Página/12 préfère titrer sur l'audition des représentants du gouvernement
devant la Cour Inter-Américaine des Droits de l'Homme (CIDH)
qui craint un recul de la liberté de la presse en Argentine
Il semblerait donc que les deux côtés du spectre politique argentin soient actuellement empêtrés dans des affaires peu reluisantes puisque avant-hier, une instruction pénale a été ouverte pour fraude fiscale contre le président en exercice, à la suite aux révélations internationales de l'enquête journalistique Panama Papers. Le Président Macri a déclaré personnellement et en public qu'il se présenterait devant la justice si celle-ci voulait l'entendre. Il a d'ores et déjà ouvert un contre-feu, en estant devant la justice civile pour faire valoir la légalité de sa gestion financière et il a fait produire hier par son avocat une pièce comptable qui doit, selon son raisonnement, prouver qu'il n'a commis aucune irrégularité en ne mentionnant pas au fisc argentin sa participation dans deux sociétés implantées pour l'une aux Bahamas et pour l'autre à Panamá. On en était là ce matin et chaque jour apportera sa nouveauté au moins jusqu'à mercredi soir !

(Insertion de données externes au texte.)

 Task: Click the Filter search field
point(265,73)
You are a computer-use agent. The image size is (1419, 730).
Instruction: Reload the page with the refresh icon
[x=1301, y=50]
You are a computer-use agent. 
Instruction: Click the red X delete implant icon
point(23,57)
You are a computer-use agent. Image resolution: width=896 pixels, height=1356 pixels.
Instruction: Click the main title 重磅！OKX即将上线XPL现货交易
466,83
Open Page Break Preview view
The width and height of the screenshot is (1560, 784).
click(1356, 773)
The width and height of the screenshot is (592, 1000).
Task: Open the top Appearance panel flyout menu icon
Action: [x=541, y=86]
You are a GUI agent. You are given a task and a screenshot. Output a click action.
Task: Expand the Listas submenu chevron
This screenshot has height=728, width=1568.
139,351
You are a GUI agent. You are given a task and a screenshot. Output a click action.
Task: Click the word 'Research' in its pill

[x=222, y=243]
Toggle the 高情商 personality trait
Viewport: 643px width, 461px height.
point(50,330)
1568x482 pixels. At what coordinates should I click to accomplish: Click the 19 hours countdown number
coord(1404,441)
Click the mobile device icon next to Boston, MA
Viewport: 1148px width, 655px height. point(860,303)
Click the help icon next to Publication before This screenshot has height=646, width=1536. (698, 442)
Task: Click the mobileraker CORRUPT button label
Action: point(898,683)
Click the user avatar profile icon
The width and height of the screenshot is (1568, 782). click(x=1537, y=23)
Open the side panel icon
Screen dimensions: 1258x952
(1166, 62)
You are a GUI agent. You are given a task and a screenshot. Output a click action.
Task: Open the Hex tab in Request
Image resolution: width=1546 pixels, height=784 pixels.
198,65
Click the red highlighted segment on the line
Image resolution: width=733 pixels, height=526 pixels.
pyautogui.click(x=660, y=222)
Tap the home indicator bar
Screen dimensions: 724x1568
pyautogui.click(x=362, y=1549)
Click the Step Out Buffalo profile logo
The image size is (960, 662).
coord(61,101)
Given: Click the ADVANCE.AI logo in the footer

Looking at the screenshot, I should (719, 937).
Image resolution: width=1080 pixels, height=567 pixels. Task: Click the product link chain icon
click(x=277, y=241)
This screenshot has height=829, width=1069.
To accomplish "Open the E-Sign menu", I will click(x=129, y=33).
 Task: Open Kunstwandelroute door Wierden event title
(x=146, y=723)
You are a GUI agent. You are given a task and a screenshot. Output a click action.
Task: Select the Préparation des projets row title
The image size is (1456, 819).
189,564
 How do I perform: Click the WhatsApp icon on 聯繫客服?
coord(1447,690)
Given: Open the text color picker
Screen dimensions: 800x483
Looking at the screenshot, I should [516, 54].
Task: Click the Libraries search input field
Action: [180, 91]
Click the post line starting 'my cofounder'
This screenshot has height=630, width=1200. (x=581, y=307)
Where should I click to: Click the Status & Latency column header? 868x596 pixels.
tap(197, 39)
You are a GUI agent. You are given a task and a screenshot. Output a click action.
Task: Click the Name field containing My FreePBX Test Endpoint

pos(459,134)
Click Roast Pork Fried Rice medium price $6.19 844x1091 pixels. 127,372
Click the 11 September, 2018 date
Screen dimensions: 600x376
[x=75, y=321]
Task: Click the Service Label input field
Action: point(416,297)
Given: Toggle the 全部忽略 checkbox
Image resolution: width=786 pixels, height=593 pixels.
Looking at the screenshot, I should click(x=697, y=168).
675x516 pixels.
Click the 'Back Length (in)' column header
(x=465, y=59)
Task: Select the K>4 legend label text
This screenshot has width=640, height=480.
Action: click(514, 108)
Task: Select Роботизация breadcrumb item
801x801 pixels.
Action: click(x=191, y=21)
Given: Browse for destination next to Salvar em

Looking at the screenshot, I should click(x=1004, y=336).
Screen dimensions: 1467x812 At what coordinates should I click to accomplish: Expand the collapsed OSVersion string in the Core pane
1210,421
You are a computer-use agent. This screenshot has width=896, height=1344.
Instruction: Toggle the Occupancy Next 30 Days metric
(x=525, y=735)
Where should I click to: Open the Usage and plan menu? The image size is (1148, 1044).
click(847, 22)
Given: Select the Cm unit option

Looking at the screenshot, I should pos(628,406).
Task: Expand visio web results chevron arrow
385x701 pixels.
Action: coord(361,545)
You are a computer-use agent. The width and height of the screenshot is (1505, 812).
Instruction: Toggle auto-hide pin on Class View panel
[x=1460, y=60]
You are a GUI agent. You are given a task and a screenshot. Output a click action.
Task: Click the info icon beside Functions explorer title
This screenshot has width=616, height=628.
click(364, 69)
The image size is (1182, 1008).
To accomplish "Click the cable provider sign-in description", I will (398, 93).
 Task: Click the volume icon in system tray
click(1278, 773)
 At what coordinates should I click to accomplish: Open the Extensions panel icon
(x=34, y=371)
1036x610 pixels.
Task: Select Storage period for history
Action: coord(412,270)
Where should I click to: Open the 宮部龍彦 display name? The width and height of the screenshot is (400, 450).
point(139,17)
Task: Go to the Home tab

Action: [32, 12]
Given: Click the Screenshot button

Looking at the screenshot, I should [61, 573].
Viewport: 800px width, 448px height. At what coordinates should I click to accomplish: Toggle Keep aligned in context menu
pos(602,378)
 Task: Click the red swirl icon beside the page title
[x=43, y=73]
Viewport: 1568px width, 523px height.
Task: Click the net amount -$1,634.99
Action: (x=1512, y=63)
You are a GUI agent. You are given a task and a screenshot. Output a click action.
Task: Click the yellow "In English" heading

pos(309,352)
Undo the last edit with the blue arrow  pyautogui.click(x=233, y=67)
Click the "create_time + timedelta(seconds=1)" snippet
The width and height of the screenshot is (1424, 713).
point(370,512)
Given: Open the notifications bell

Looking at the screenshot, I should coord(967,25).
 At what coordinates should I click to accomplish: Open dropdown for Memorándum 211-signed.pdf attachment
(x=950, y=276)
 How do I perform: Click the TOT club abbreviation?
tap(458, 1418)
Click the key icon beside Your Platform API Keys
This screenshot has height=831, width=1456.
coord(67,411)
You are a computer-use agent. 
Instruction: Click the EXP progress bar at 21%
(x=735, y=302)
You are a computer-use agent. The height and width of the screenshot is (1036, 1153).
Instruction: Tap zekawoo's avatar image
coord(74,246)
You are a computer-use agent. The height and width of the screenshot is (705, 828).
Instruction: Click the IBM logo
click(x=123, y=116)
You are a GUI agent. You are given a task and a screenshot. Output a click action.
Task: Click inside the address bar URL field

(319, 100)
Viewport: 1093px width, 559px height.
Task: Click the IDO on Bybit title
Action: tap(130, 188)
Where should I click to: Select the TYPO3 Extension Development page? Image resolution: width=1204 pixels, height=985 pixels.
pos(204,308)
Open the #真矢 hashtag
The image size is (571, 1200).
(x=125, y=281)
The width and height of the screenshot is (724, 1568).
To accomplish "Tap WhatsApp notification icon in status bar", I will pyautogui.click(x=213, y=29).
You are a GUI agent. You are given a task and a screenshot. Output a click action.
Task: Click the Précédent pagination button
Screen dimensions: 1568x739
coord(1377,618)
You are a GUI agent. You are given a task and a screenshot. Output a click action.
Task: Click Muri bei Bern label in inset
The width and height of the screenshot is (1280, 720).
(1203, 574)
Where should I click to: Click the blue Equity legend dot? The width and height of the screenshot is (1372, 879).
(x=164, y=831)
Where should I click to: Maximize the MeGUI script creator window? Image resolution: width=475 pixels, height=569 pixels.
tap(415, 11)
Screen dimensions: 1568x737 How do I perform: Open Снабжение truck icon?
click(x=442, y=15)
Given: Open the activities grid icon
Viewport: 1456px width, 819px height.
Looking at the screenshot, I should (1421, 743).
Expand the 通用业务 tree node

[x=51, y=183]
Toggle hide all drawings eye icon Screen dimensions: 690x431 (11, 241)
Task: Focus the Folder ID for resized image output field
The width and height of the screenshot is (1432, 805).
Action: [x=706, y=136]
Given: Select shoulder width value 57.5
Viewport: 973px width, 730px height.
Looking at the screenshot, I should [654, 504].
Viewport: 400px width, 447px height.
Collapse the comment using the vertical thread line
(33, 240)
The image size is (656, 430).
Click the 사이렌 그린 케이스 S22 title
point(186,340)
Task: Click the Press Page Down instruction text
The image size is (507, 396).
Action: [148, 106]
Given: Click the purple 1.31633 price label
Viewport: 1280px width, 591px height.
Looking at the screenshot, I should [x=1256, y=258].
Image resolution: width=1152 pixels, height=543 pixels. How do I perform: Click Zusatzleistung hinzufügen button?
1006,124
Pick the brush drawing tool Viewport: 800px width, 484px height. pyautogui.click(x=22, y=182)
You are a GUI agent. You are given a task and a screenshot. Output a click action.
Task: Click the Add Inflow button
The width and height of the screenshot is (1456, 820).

Toute la presse parle de l'affaire, sur un ton et à une place dans l'édition du jour qui diffèrent selon que le titre est dans l'opposition ou dans la majorité. Les quotidiens passent donc au fil des pages d'une instruction à l'autre, en donnant l'impression qu'ils ne sauront bientôt plus où donner de la tête.
Pour aller plus loin : lire l'article de Página/12 (très loin dans les pages intérieures tandis que les premières sont occupées par l'audition des représentants du gouvernement argentin à la Cour Inter-américaine des Droits de l'Homme qui s'inquiète pour la liberté d'expression et de la presse en Argentine, où une loi contre le monopole médiatique vient d'être abolie) lire l'article principal de Clarín (ils sont nombreux autour des aveux de Fariña) lire l'article principal de La Nación lire l'article principal de La Prensa. De leur côté, Página/12 et l'agence de presse Télam se font l'écho des soutiens dont bénéficie Cristina au fur et à mesure que s'approche le jour de son audition au tribunal.